Panel lainnya, Aswanto belum melihat ada potensi kerugian konstitusional pemohon apabila permohonan ini dikabulkan. “Bagian kerugian konstitusional Permohonan harus tercermin, kalau norma ini diubah Pemohon tidak akan mengalami kerugian. Ini harus diuraikan secara jelas,” pintanya.

Dia melanjutkan Pemohon harus mampu meyakinkan ada kerugian konstitusional atas berlakunya Pasal 70 ayat (3) UU Pilkada. Artinya, perlu dielaborasi kehendak pembuat UU agar jangan sampai ada penyalahgunaan fasilitas negara oleh petahana dengan kepentingan warga DKI Jakarta agar tidak dirugikan.
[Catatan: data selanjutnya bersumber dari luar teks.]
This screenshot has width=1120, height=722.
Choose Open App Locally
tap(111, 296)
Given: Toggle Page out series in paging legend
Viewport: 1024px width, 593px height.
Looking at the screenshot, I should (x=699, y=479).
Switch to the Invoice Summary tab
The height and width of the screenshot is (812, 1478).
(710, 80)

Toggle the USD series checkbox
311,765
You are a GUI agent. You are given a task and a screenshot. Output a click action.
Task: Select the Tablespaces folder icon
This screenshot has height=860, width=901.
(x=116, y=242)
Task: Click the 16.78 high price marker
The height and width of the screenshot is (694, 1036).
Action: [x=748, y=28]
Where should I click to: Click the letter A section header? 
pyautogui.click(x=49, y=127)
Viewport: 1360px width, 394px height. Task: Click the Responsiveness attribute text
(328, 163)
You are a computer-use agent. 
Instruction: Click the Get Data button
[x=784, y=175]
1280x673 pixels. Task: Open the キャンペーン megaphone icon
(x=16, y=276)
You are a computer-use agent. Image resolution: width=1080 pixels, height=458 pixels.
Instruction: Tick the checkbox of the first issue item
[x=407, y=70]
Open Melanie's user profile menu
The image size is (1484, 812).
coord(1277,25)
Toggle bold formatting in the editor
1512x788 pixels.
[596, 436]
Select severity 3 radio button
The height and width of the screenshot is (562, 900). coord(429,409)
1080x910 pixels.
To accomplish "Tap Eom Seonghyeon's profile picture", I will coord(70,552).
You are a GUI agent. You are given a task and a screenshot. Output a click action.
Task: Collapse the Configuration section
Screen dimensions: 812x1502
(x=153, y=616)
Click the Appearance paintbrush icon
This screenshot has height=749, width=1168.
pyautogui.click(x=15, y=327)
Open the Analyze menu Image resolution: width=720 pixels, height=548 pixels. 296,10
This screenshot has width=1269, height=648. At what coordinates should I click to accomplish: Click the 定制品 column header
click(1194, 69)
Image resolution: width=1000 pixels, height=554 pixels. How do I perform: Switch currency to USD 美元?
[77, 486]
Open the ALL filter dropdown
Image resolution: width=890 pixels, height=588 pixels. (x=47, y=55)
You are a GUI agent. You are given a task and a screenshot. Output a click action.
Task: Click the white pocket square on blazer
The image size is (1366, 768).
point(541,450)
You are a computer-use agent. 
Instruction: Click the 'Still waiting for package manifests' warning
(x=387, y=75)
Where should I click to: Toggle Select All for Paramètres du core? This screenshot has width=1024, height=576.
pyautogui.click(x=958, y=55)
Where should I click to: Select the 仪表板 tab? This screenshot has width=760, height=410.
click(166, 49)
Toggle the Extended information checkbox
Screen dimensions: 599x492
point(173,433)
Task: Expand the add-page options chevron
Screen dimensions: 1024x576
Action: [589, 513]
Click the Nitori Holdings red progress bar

“Sebenarnya apa yang terkandung dalam norma dikhawatirkan saat seorang petahana melakukan kampanye dan tidak cuti bisa menggunakan fasilitas negara. Permohonan Saudara kalau kampanye justru merugikan masyarakat DKI, biarlah saya (Ahok) rugi tidak menggunakan hak kampanye, tetapi rakyat jangan dirugikan. Tetapi, ini perlu dielaborasi lebih detil,” katanya.

Ahok sendiri berjanji akan memperbaiki permohonan berdasarkan masukan atau saran majelis. “Secepatnya, kami akan sempurnakan kembali permohonan,” katanya.